Enhancing Infrared Vision: Progressive Prompt Fusion Network and Benchmark¶

Conference: NeurIPS 2025
arXiv: 2510.09343
Code: https://github.com/Zihang-Chen/HM-TIR
Area: Image Restoration
Keywords: Thermal Infrared Image Enhancement, Prompt Learning, All-in-One Restoration, Progressive Training, TIR Benchmark

TL;DR¶

To address the challenge of coupled degradations (low contrast, blur, and noise) in thermal infrared (TIR) images, this paper proposes PPFN, a progressive prompt fusion network with a dual-prompt design, along with the Selective Progressive Training (SPT) strategy. The authors also construct HM-TIR, the first large-scale multi-scene TIR benchmark dataset. The proposed method achieves an 8.76% PSNR improvement in composite degradation scenarios.

Background & Motivation¶

Background: Thermal infrared imaging detects thermal radiation from objects (8–14 μm wavelength), operates independently of external light sources, and penetrates smoke and occlusions, making it widely applicable to object detection, semantic segmentation, and autonomous driving. Existing TIR enhancement methods are predominantly designed for individual degradation types—denoising, deblurring, and contrast enhancement are each handled independently.

Limitations of Prior Work: (a) Single-degradation methods cannot handle composite degradation scenarios, as real-world TIR images typically exhibit simultaneous noise, blur, and low contrast; (b) All-in-one (AIO) restoration methods designed for visible-light images (e.g., PromptIR, DA-CLIP) perform poorly when directly applied to TIR, as the imaging models and degradation patterns of infrared and visible-light modalities are fundamentally different; (c) Existing TIR datasets are limited in scene diversity, resolution, and scale, and lack coverage of multiple degradation types.

Key Challenge: TIR degradations follow a physically grounded cascaded structure (low contrast → blur → noise), yet existing methods neither model this cascade ordering nor distinguish between single and composite degradation scenarios.

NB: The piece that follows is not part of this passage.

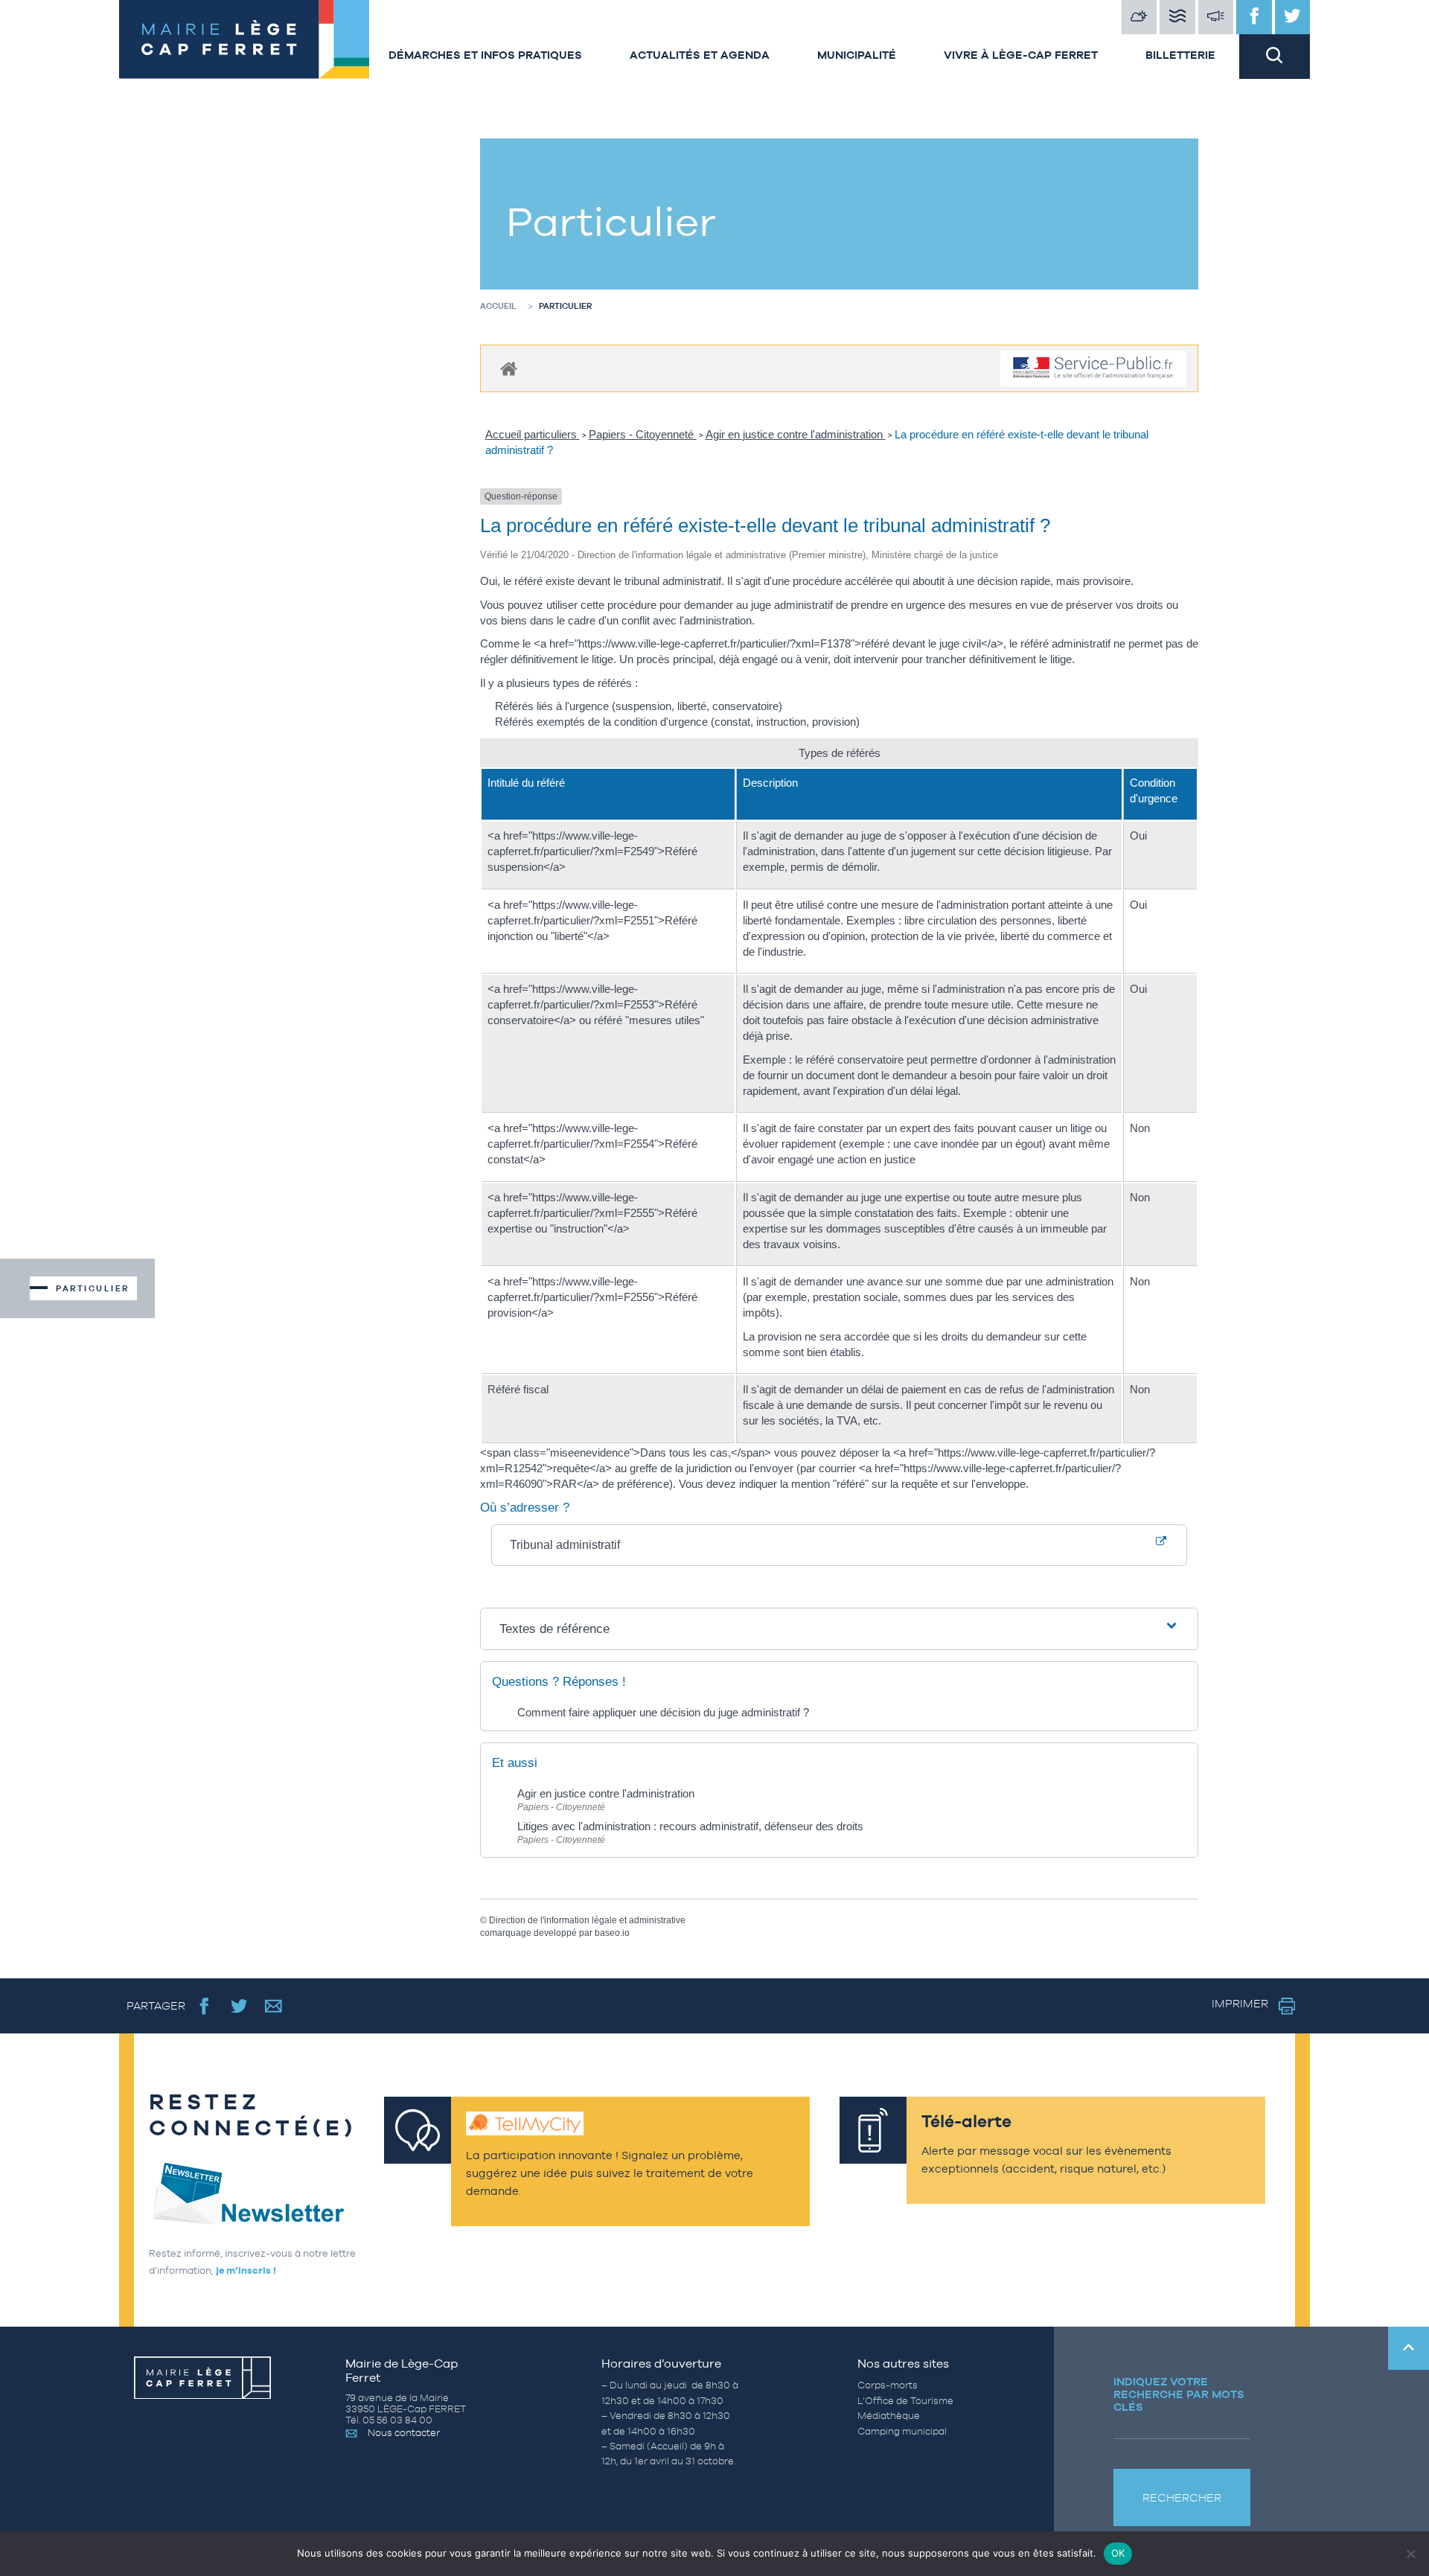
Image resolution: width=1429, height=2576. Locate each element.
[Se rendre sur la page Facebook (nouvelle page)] (204, 2005)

Goal: (a) How can a single model handle multiple TIR degradations and their composite combinations? (b) How can the model be made aware of both degradation type and scene type? (c) How can a sufficiently large and diverse TIR benchmark be constructed?

Key Insight: Grounded in the physical imaging process of TIR, degradations are decomposed into a three-step cascade (contrast degradation → blur → noise). A prompt mechanism is employed to distinguish degradation type and scene type, and degradations are progressively removed in reverse order.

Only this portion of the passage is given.